● PAGE TEXT:
Tuesday , March 18, 2014 - 3:24 PM
The Standard-Examiner has recently published two articles, one by Dr. Vijay Mathur ("Ryan’s muddled thoughts are of Rand, Hayek," Sept. 14) and another by Jack Allen ("Ayn Rand’s true disciple," Sept. 21) which make specious claims that the basis of Ryan’s and therefore Romney’s economics policies are theories of unfettered free market capitalism with their genesis in the writings Ayn Rand and Friedrich A. Hayek.
A thorough understanding of classical economic ideas requires an in depth reading of philosophies by liberal and conservative economists alike. Among those to be studied are Adam Smith, Milton Friedman, John Maynard Keynes, John Kenneth Galbraith, Ludwig von Mises, Gordon Tullock, and others. In a fair pursuit of knowledge and truth one must read a variety of sources. Not everything Keynes and Galbraith taught is axiomatic truth. The same is true of Smith and Friedman. Yet both Mathur and Allen would have you believe that Ryan is exclusively a "Kool-Aid" drinking disciple of Rand. It is clear Ryan has studied a variety of economists including Rand and has gleaned nuggets of truth from each while at the same time discarding from each those concepts which lack merit.

● LISTED RECORDS:
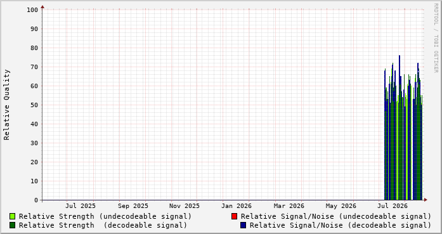Click the red arrow at x-axis end
The image size is (442, 234).
coord(426,200)
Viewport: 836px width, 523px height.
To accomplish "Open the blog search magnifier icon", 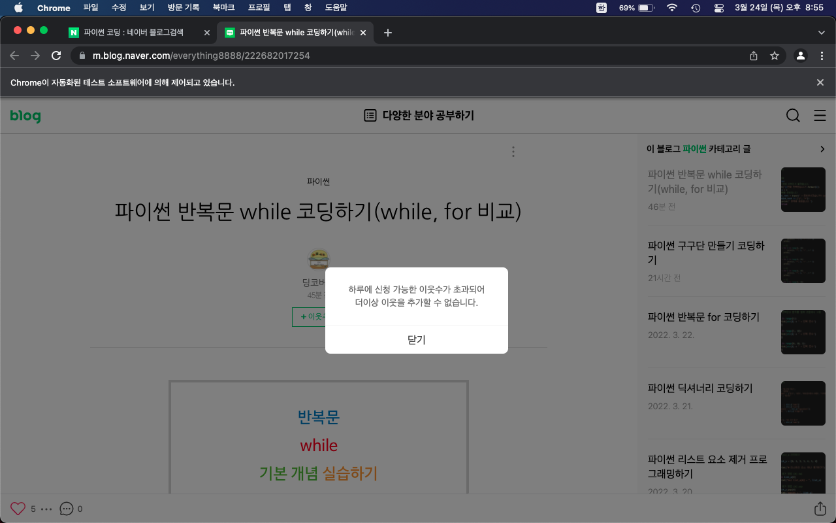I will click(793, 116).
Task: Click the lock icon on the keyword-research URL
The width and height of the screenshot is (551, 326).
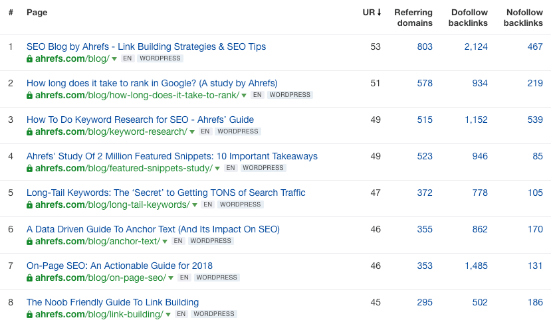Action: click(29, 131)
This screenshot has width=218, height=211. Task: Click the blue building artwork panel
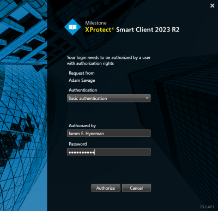[x=23, y=105]
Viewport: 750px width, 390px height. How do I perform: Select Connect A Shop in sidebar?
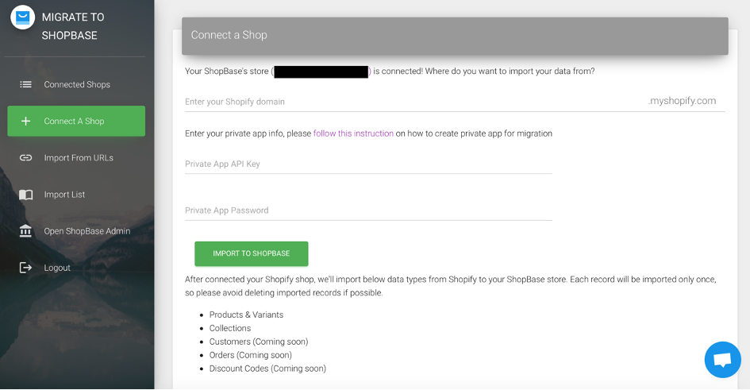point(76,121)
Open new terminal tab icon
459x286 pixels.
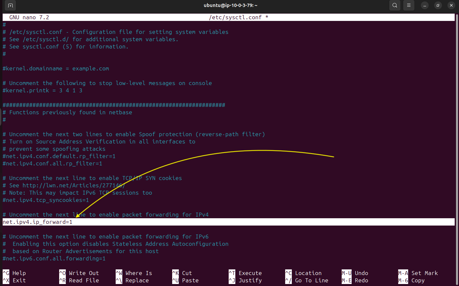click(x=10, y=5)
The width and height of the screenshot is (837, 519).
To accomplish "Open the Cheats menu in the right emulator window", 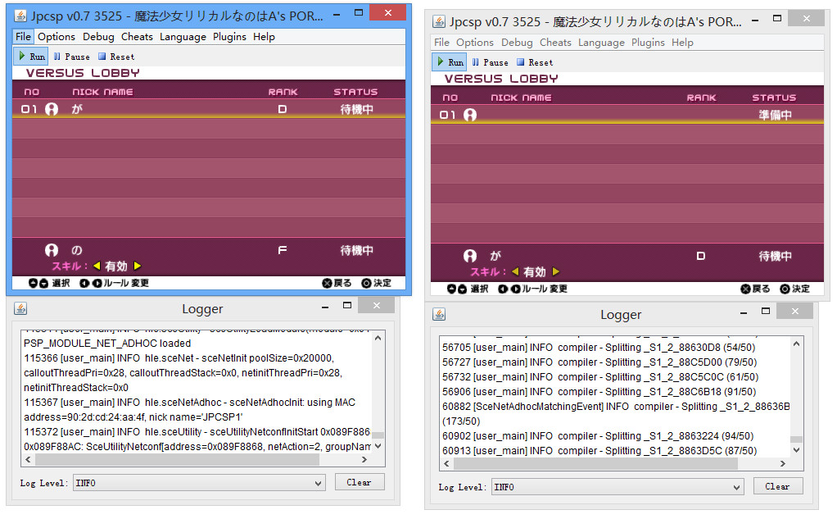I will [555, 43].
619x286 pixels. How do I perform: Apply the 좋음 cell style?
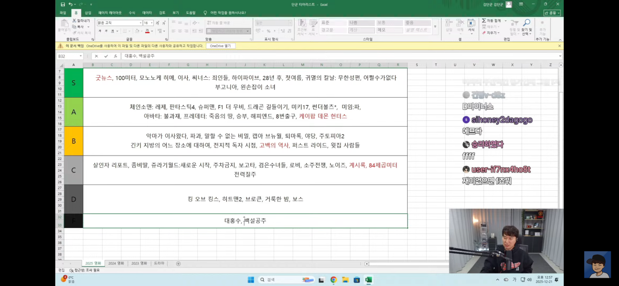(x=417, y=22)
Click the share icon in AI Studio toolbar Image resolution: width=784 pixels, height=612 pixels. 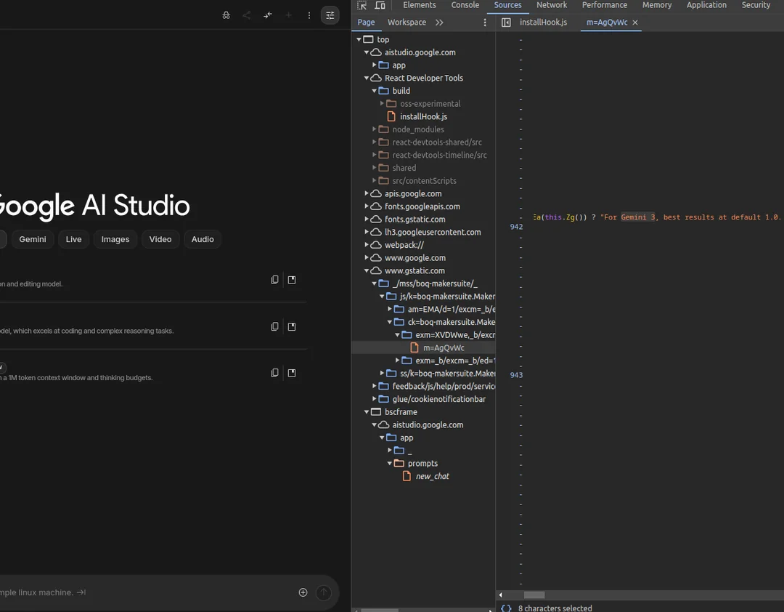(x=247, y=15)
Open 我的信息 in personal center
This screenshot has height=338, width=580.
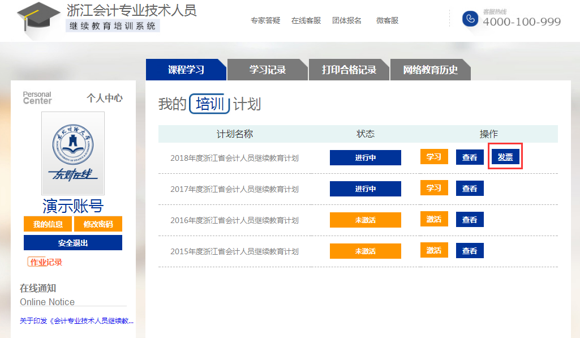pyautogui.click(x=48, y=224)
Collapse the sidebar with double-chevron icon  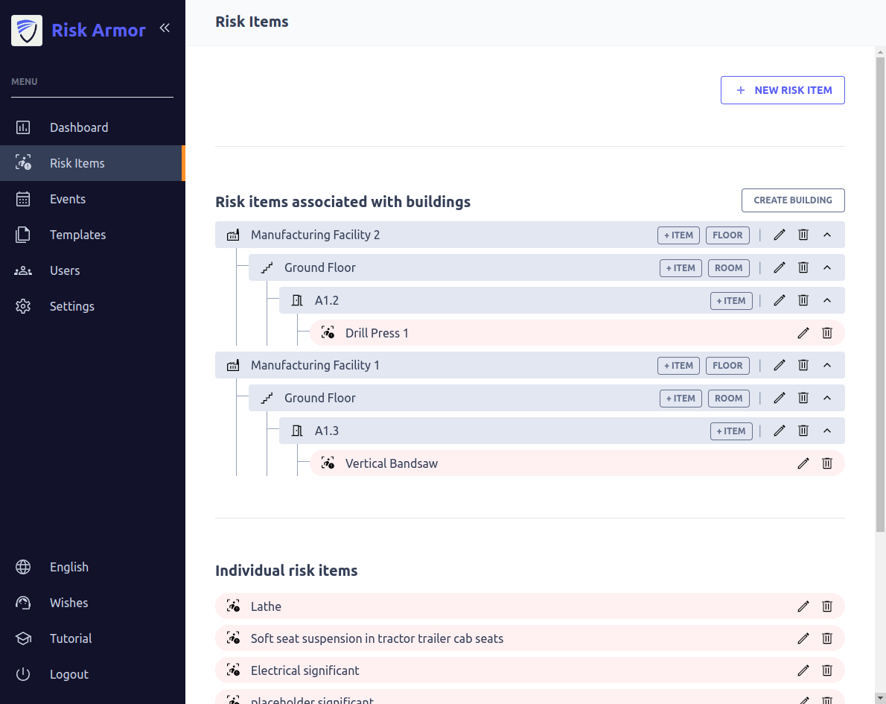165,28
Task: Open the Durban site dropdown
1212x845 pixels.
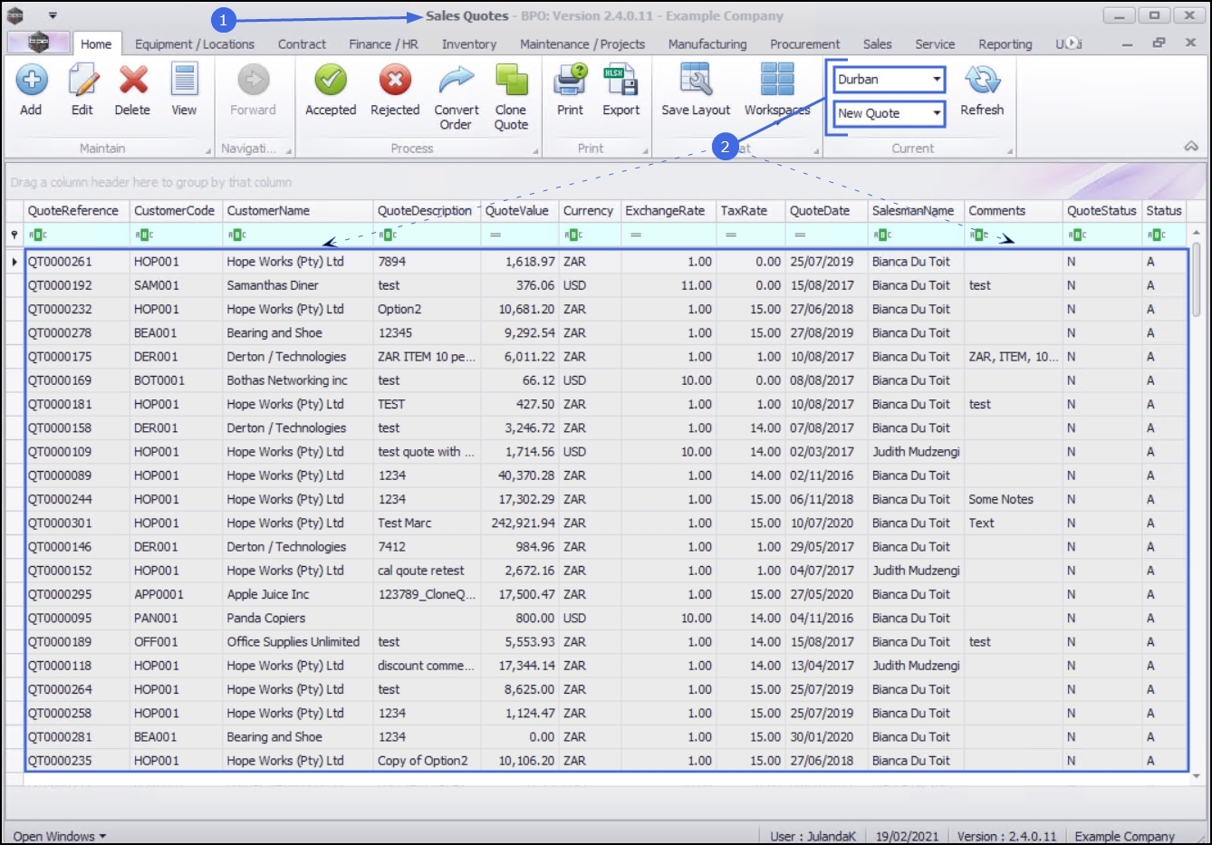Action: 937,80
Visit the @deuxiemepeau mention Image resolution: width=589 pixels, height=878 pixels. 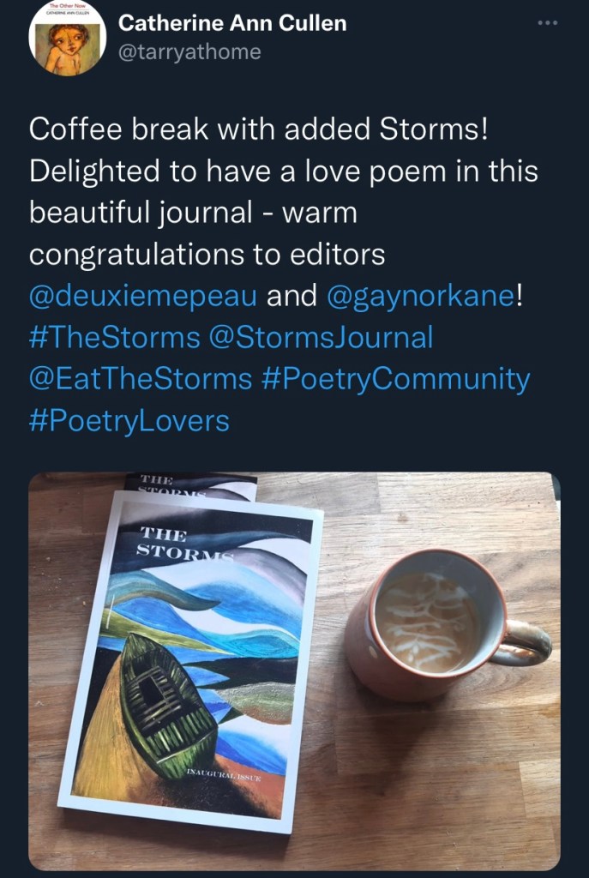click(143, 296)
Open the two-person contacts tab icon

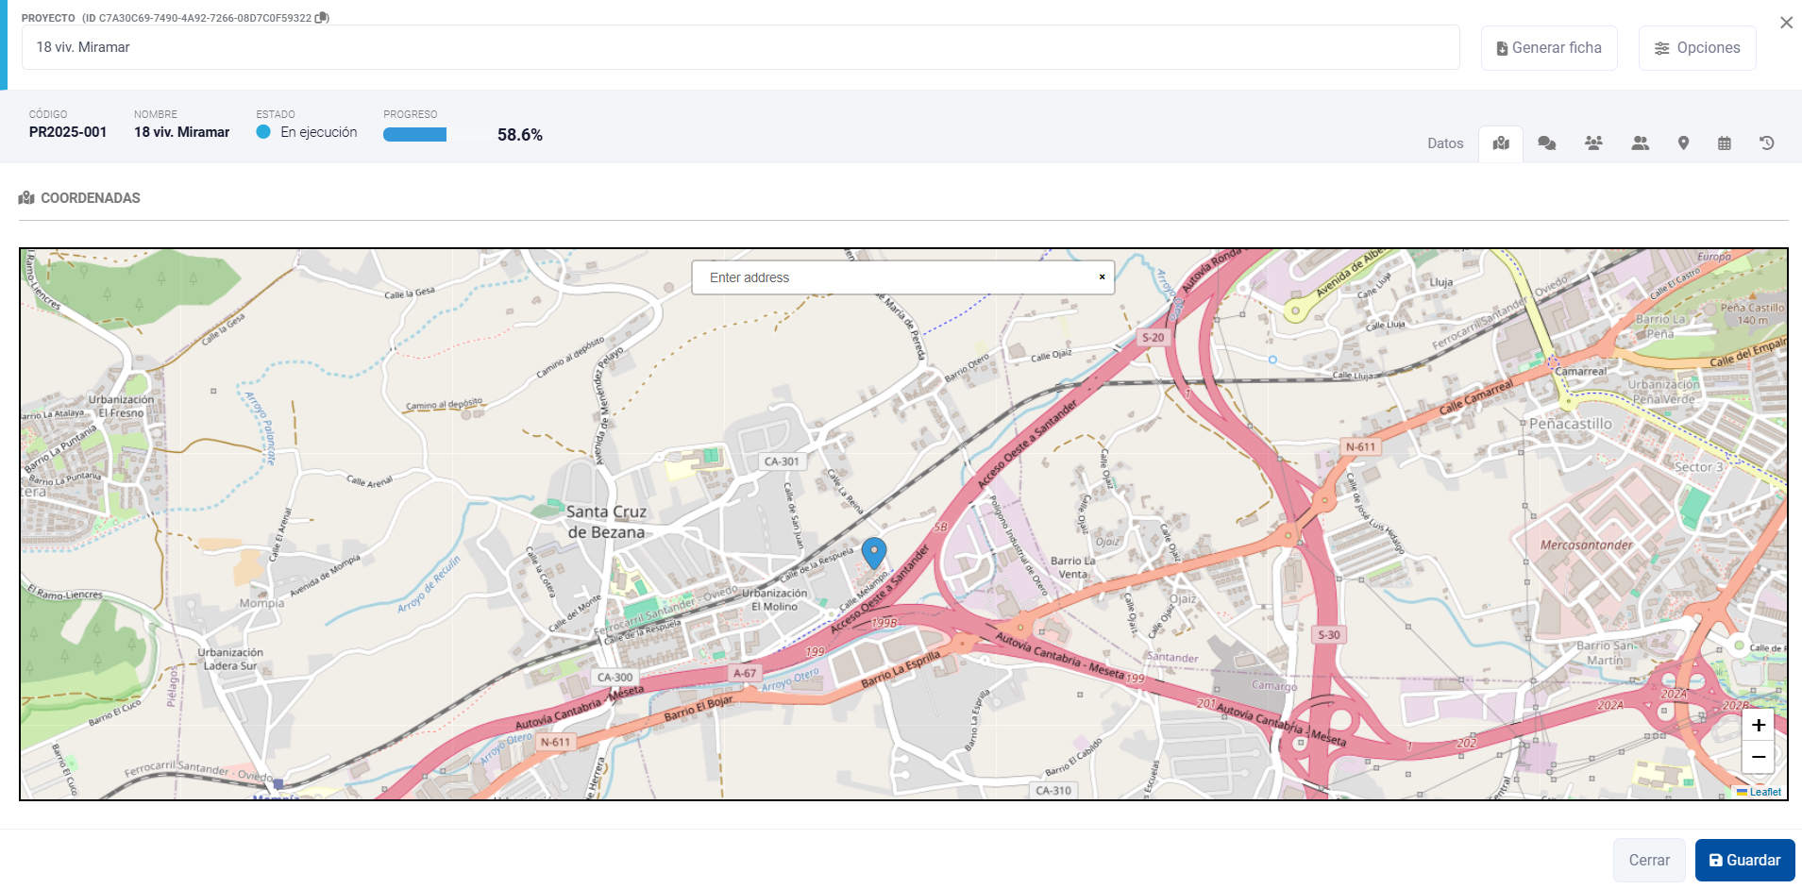[x=1640, y=143]
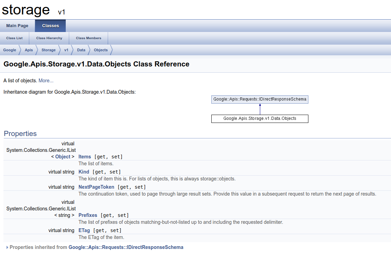Screen dimensions: 391x261
Task: Select Storage in the breadcrumb
Action: coord(48,50)
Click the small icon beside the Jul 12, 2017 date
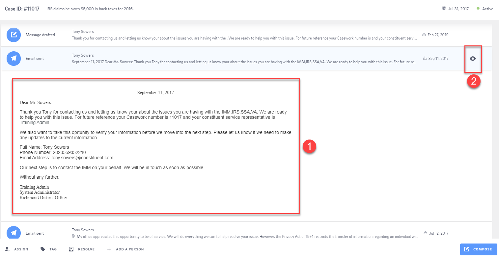The height and width of the screenshot is (257, 499). [426, 233]
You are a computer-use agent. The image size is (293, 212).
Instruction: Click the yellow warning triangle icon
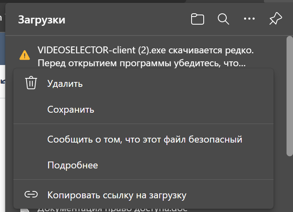(x=25, y=55)
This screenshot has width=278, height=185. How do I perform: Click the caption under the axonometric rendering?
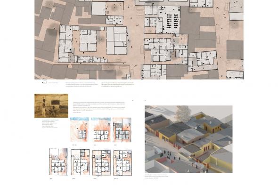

● EXERCISE INSTRUCTIONS: Continue the opinion text on Ryan's economic thinking from its last sentence, leaving the listing aside.

● OUTPUT OF THE EXERCISE:
Mathur makes the following statement. "Mr. Ryan must understand that...Rand’s ideas on free markets must be tempered with economic reality... It is the government that had to come to the rescue of markets in the Great Depression of 1930s and again in the great recession of 2007-08;"
What Mathur fails to mention is that many economists including two UCLA professors, Harold L. Cole and Lee E. Ohanian blame Franklin D. Roosevelt’s economic policies for "thwarting" the Great Depression’s economic recovery for seven long years ("New Deal Policies and the Persistence of the Great Depression," August 2004).
In 2004, Ohanian stated, "Why the Great Depression lasted so long has always been a great mystery, and because we never really knew the reason, we have always worried whether we would have another 10 to 15 year economic slump...we found that a relapse isn’t likely unless lawmakers gum up a recovery with ill-conceived stimulus policies."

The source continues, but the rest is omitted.